1. When in consideration when fighting in a fire fight in order to slow down the attacking enemy from coming closer its a better idea to lay down cover and support fire.
B. If a place was needed to be bombed and we weren't fighting the enemy; they would explain with nonsense in their eyes reasonable excuses of, "Well if you aren't fighting them we aren't going to bomb them." "They aren't hurting anyone." etc.
1. This is the enemy we are talking about that has declared it self as enemies.. WTF are you talking about?
C. We would have to give a password or a magic word after having given the numbers to send out requested air support.
1. Those numbers are the ******** password and magic words.
2. Do I really have to say "Please oh mighty angels of the sky please save us with your miraculous metal containers that with your accurate precised aim will save us all, mankind and all of humanity."
The responses 2?
1. Is the "A" in angels a capitalized "A"?
2. Are you just saying that so we can help you or are you being honest?
3. Please stop yelling at me ma'am... I am doing the best I can in my stressed situation away from all the fighting and beautiful weather away from people dying.. can you please repeat that after you got the dirt out of your c**t?
There was so much anger from this unneeded response from a support team. A general even suggested to some ground troops at a temporarily base to just tell those retards to "Pick up their s**t, throw it out the window and be serious about this, because people are dying over here."

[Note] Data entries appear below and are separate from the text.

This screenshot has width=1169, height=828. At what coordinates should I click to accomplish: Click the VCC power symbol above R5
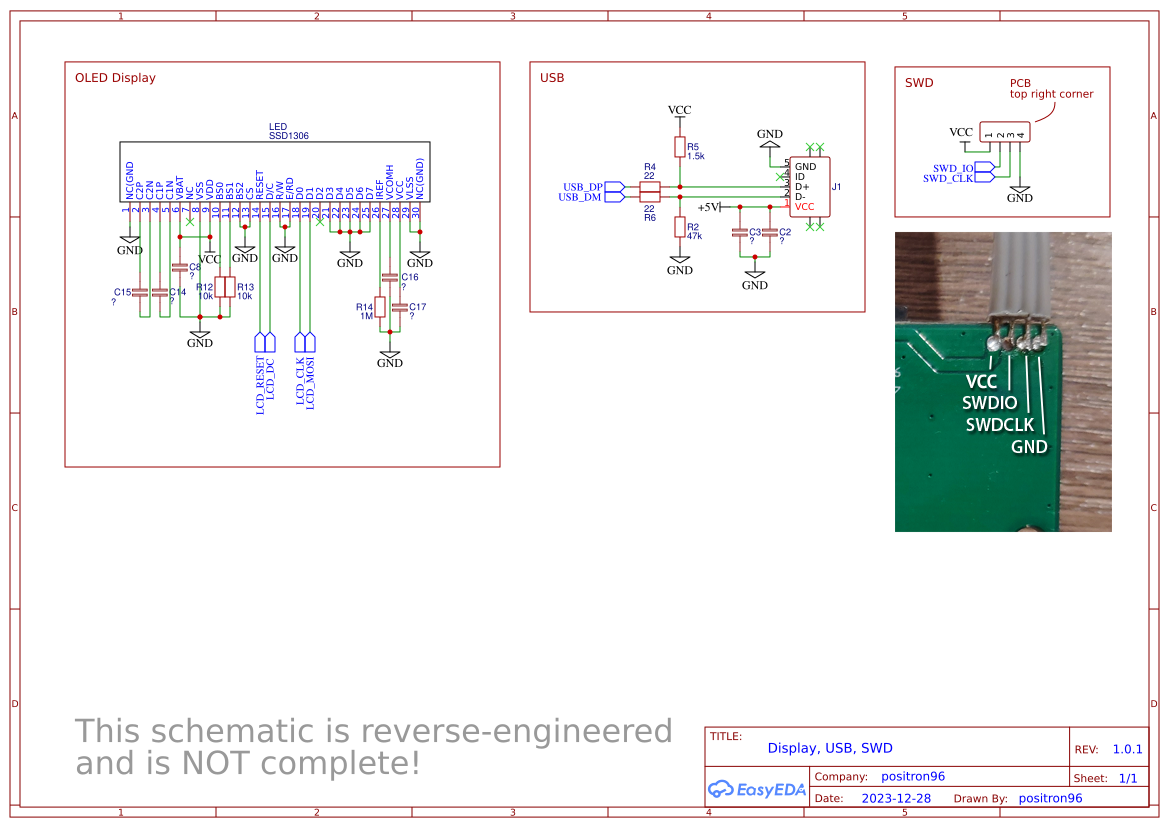point(680,110)
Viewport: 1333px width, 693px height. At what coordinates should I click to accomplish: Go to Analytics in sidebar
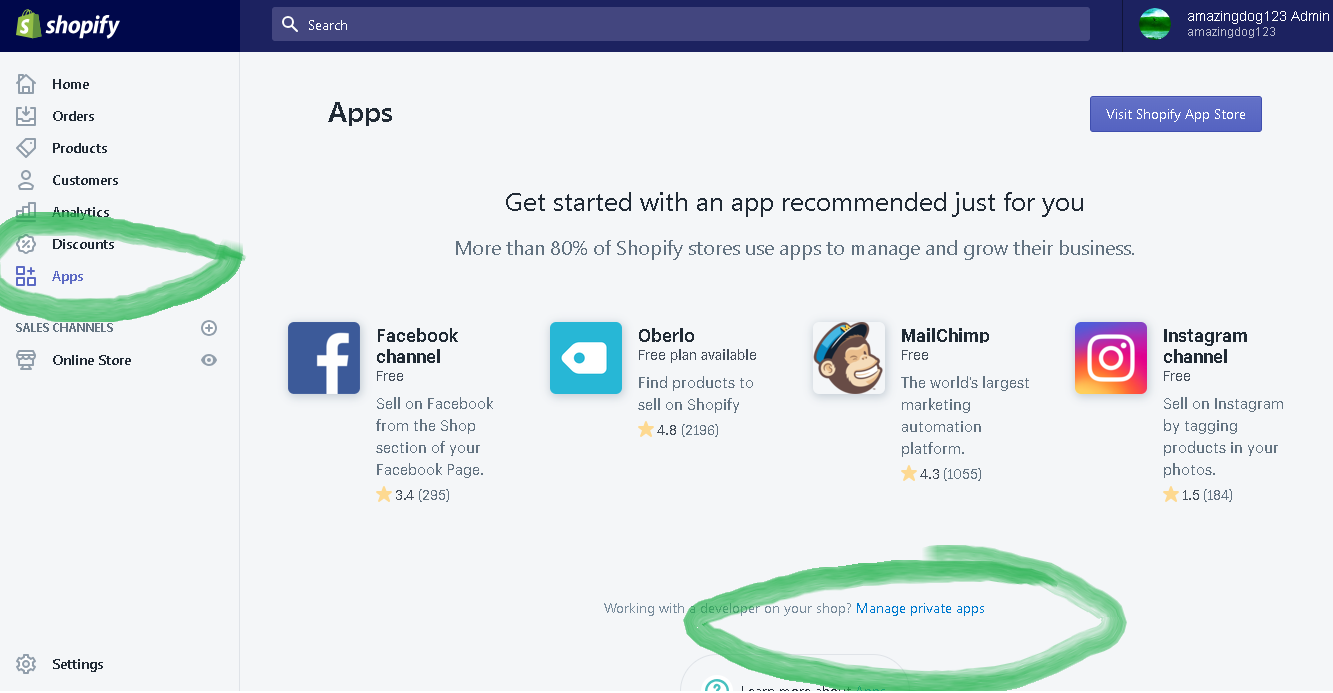(x=81, y=212)
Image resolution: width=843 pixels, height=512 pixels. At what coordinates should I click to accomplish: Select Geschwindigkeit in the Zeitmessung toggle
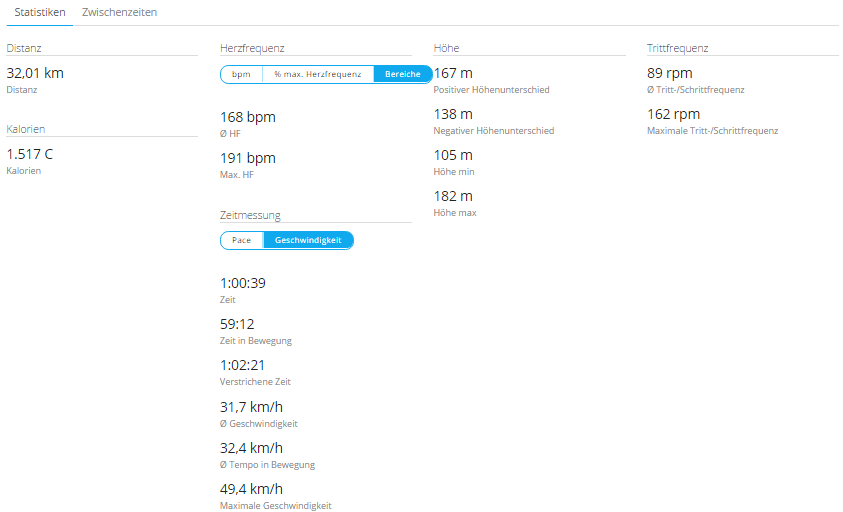point(308,240)
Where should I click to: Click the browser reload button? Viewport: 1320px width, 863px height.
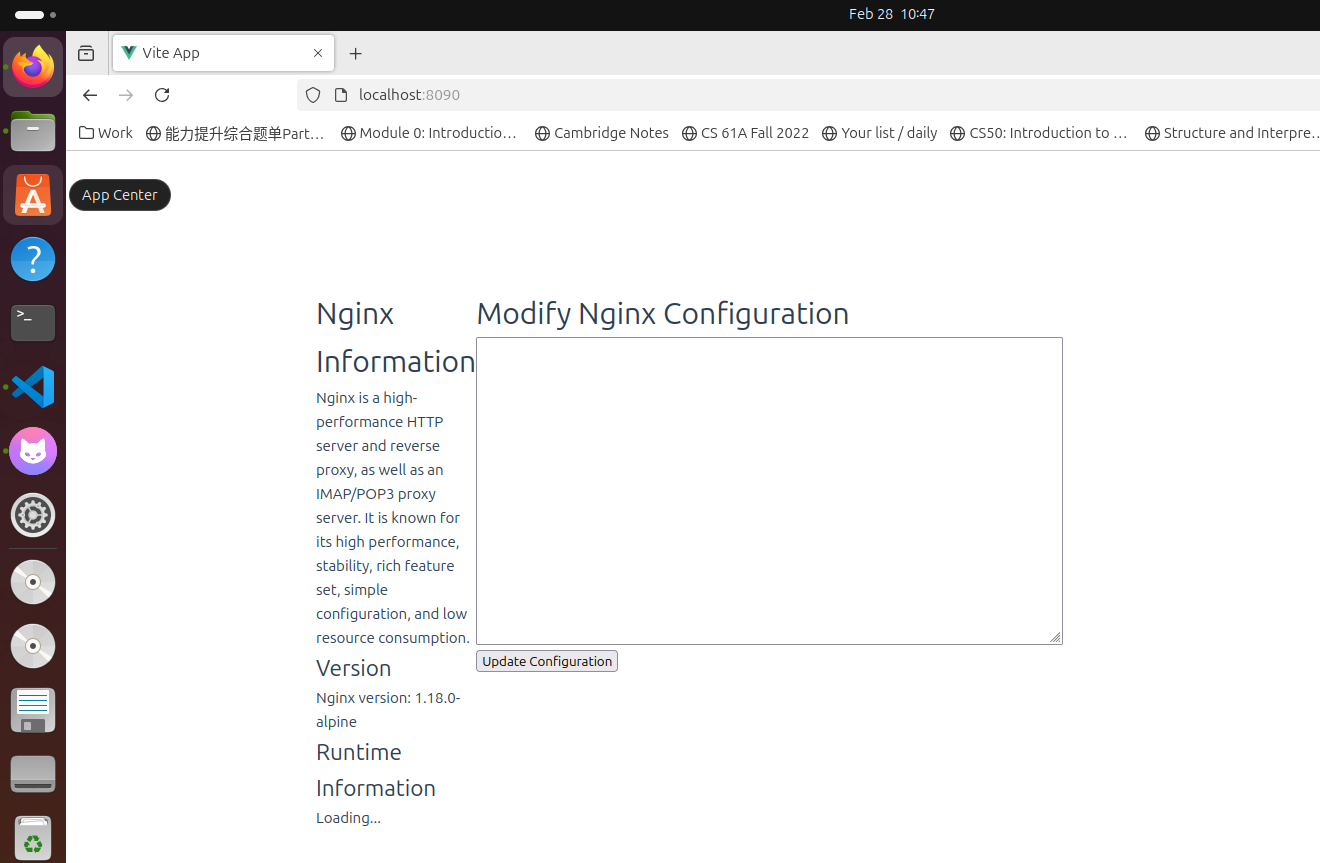162,95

What the AF did in response at first was let the ground troops know they were sending out the requested air crafts immediately. . . with understanding of how the AF "rolls", they would stop firing and fighting completely... which well.. those aircraft never showed up and everyone was shot to death, taken in as POWs, and/or placed into "labor" camps.

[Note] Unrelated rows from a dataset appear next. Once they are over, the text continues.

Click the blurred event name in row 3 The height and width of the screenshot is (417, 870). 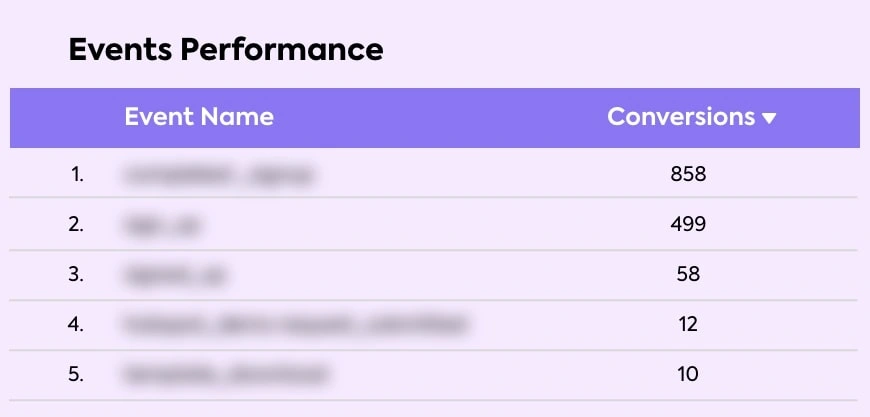tap(166, 274)
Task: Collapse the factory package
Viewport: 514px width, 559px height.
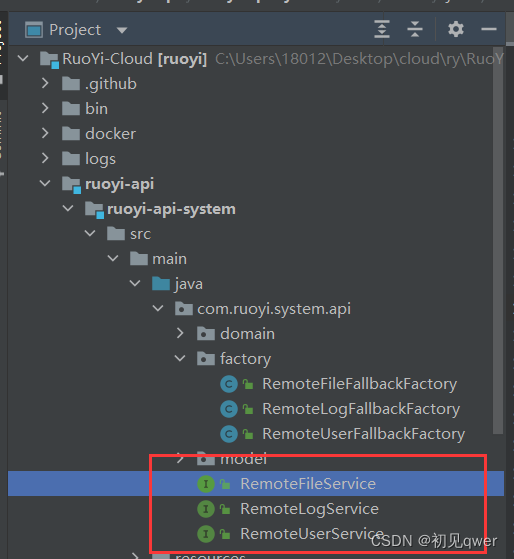Action: [x=180, y=358]
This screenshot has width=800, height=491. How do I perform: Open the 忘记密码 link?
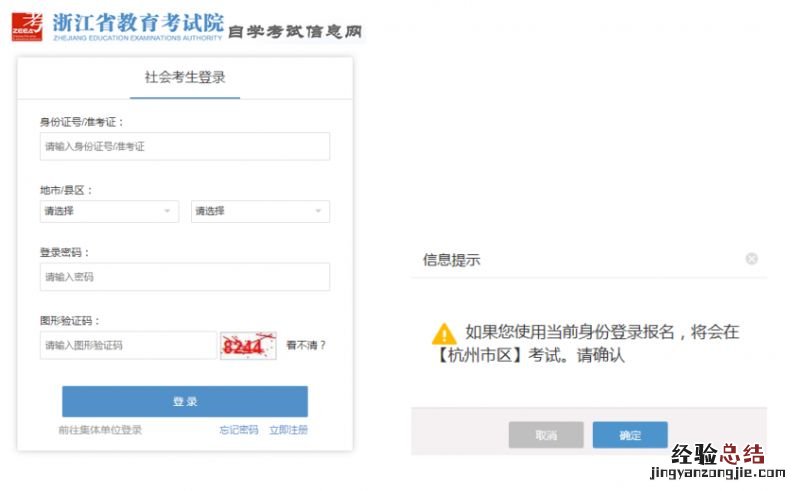[x=238, y=430]
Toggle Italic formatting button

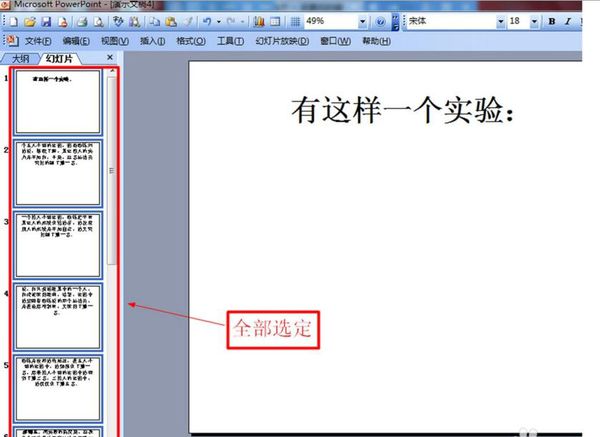click(568, 21)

The AFs finally came up with something "cool" to say in response to "Pick up your s**t, throw it out the window and be serious about this, because people are dying over here."
That was: "Alright... I've picked up my s**t, thrown it out the window, I am serious about this; there are no people dying over here where I am at." We would hear laughter before the static cut out.
It eventually got to the point where the ground forces stopped requesting help from the AF.
It was almost about the same with the helicopters.
1. There were machine gun turrets. You could fire them off, but you weren't allowed to hit the enemy.
2. If you destroyed anything with the bullets or hit an enemy; the pilot would stay in a mid-flight stand still... the ******** would just stay in one spot and hover until everyone bowed their heads and the person that destroyed whichever did a prayer asking for forgiveness.
3. Even getting a pick up or being dropped off at the designated spot was completely ridiculous.
I could go on about the AF... shoot.. when the truth finally came out of how the AF was acting, they were going to shut them down, but because all the ones that knew how to fly the aircraft refused to teach anyone else how to fly.. the government was placed into a stand-still and had no choice to keep the AF open.
These acts of stupid blind truths of ego power trippers continued for years to the point that a petition was signed to teach the AF a lesson while the rest of the military trained their own pilots.
This is a story about how a little kid pranked the entire AF
So this kid was about 9 years of age, from his past lives is known for many amazing feats he did on his own against battalions, when he went to a school friend's house for a sleep over on a AF base. When no one was around him when he was alone with his friend's sexy MILF of a mom, that kid started slyly discussing with her a "battle strategy"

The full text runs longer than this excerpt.